(Exercise data)

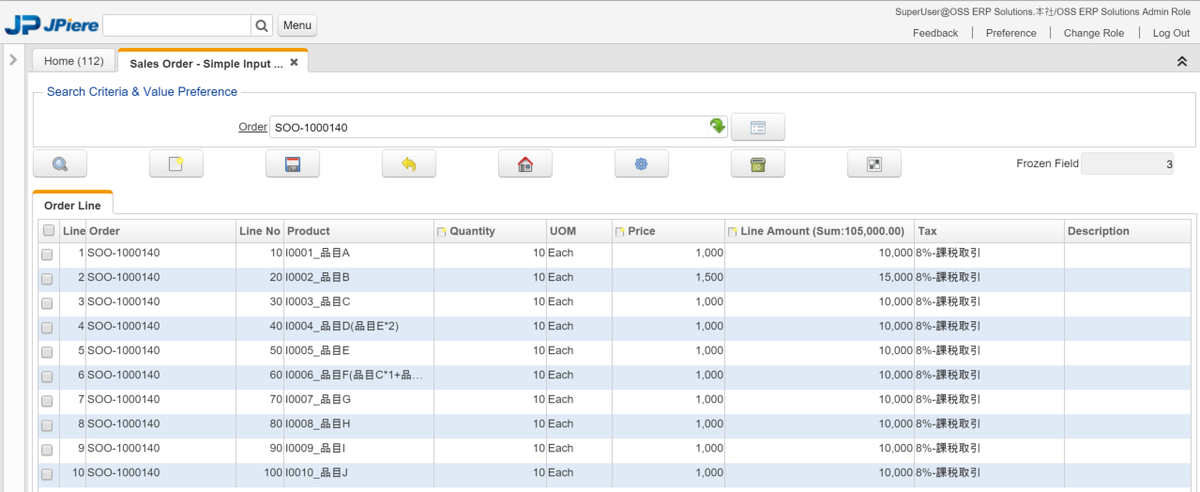Open the form view button beside Order

pos(757,127)
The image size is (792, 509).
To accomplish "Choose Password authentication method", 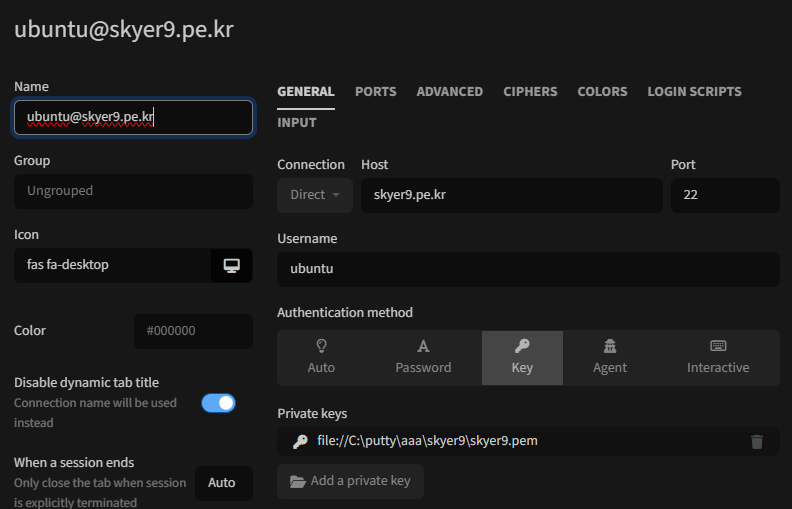I will click(x=423, y=357).
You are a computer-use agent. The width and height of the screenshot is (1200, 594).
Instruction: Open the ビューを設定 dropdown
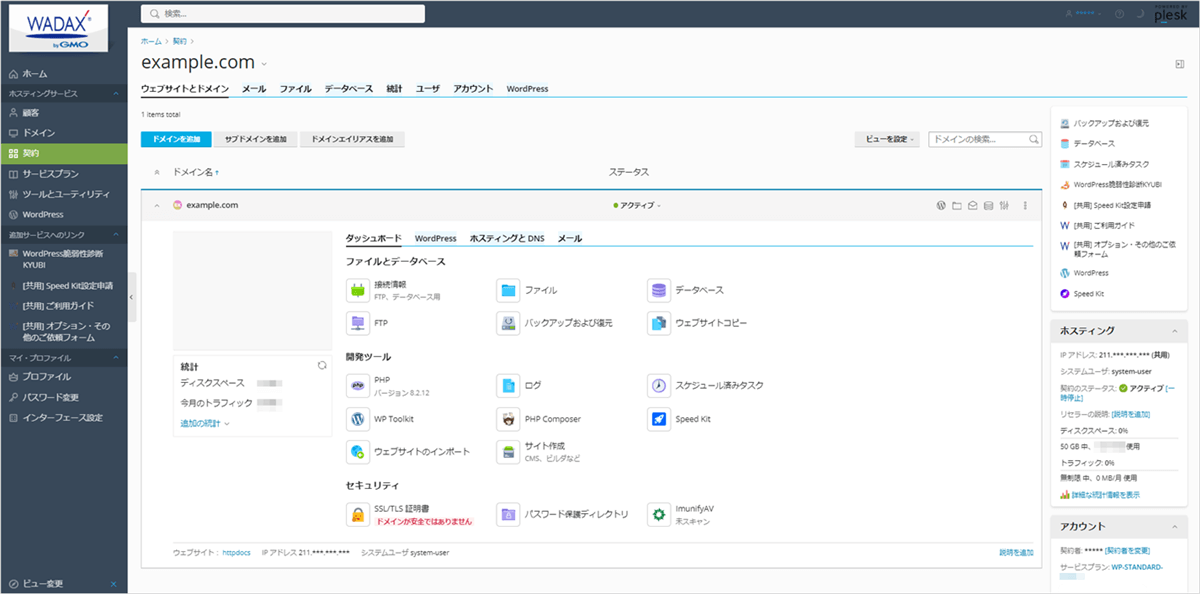click(x=887, y=139)
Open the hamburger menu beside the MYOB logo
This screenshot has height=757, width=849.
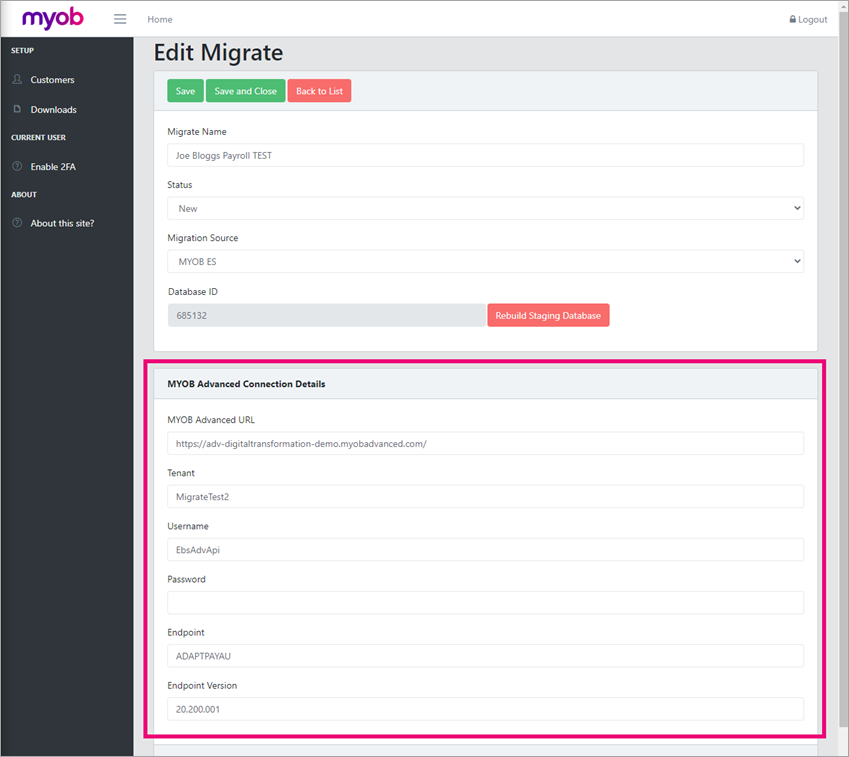[119, 18]
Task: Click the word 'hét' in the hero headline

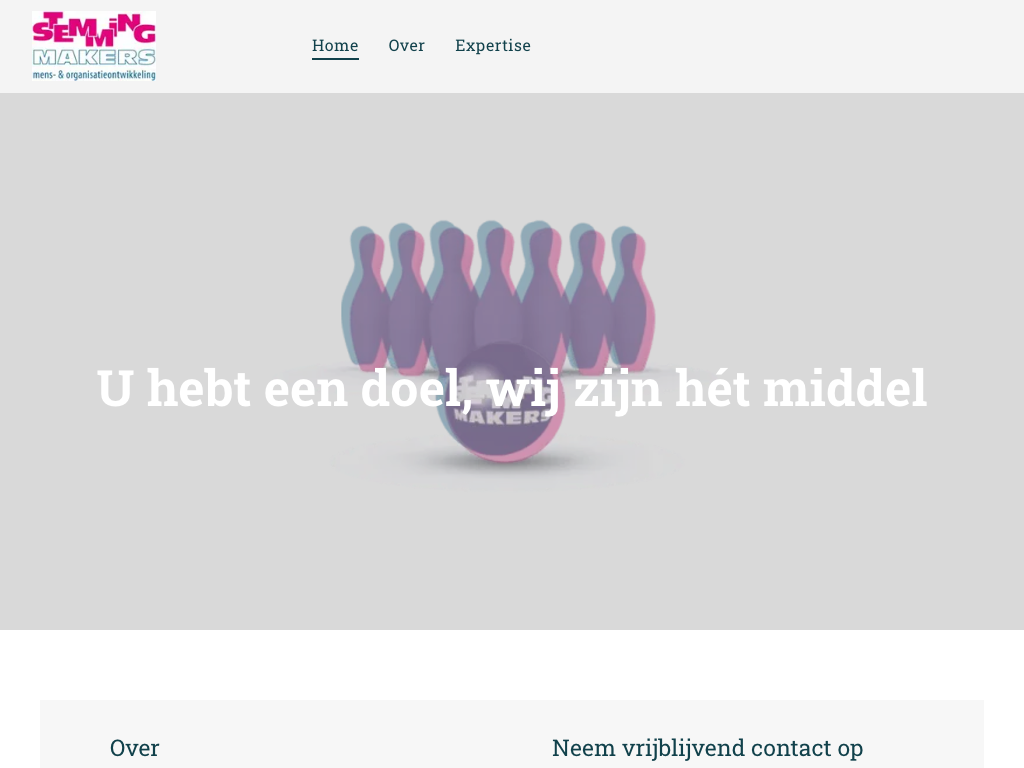Action: 712,388
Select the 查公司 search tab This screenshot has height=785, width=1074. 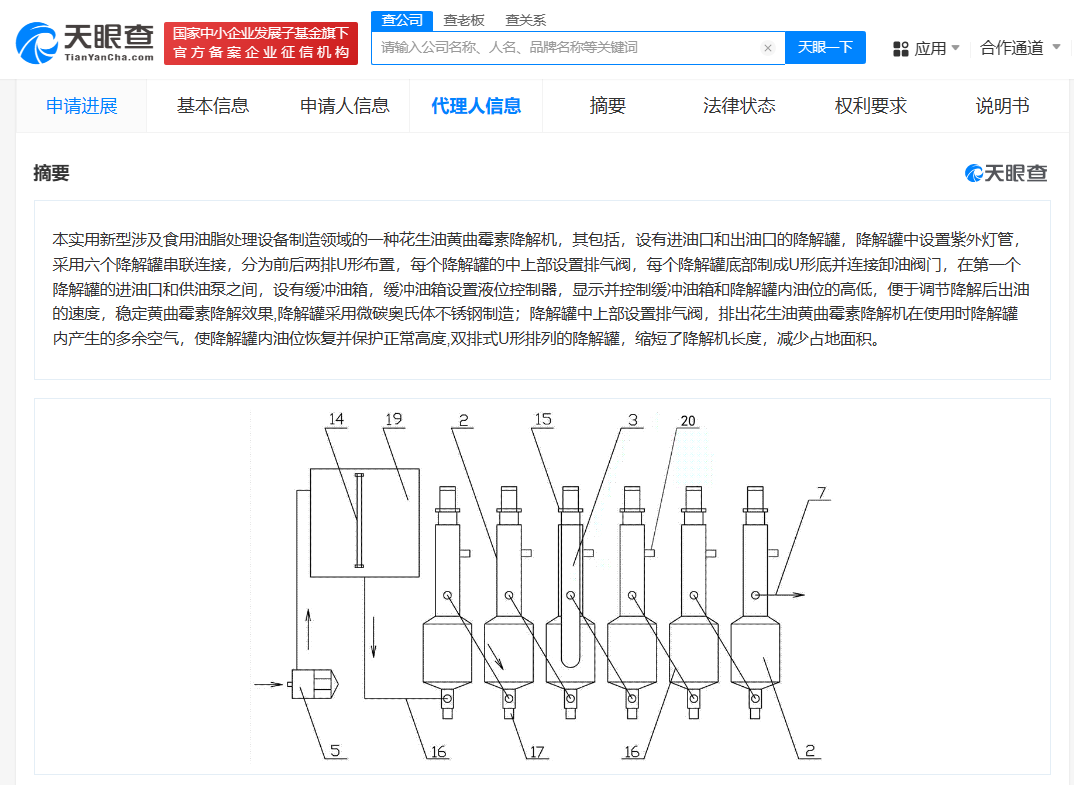(400, 19)
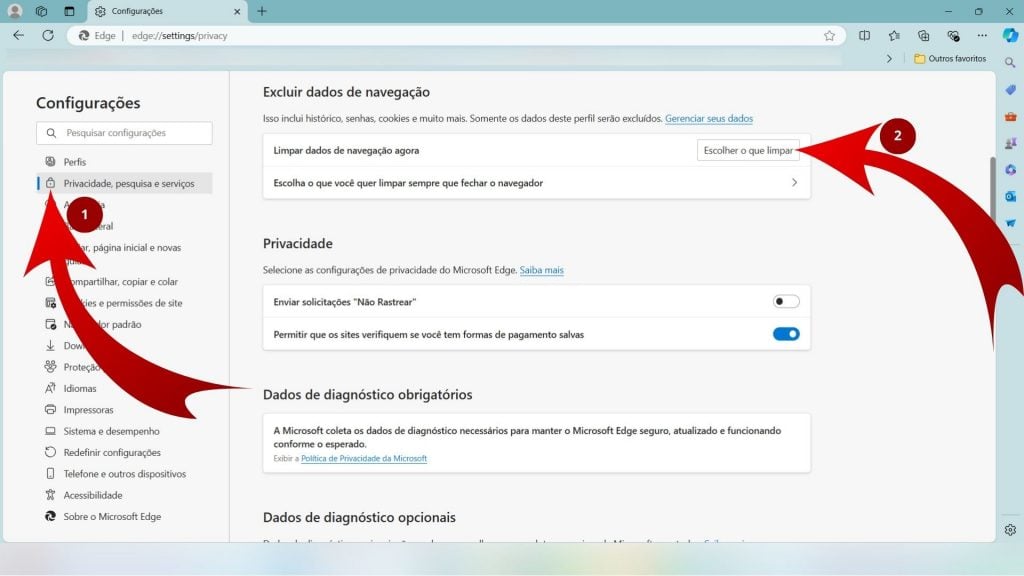Click inside the 'Pesquisar configurações' search box
This screenshot has width=1024, height=576.
point(124,132)
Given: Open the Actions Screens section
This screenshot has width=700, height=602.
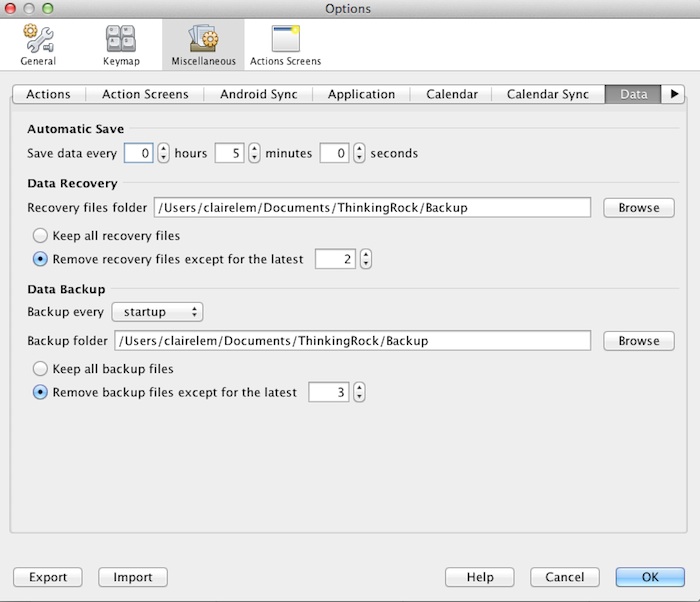Looking at the screenshot, I should click(285, 45).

(End Exercise data)

* Exercise prompt
Find the line that contains "Given: Open the Actions Screens section", then write out that line and every line after it through the end of the records, exactly. Leave the pictures out.

* Answer to the problem
Given: Open the Actions Screens section
This screenshot has width=700, height=602.
Looking at the screenshot, I should click(285, 45).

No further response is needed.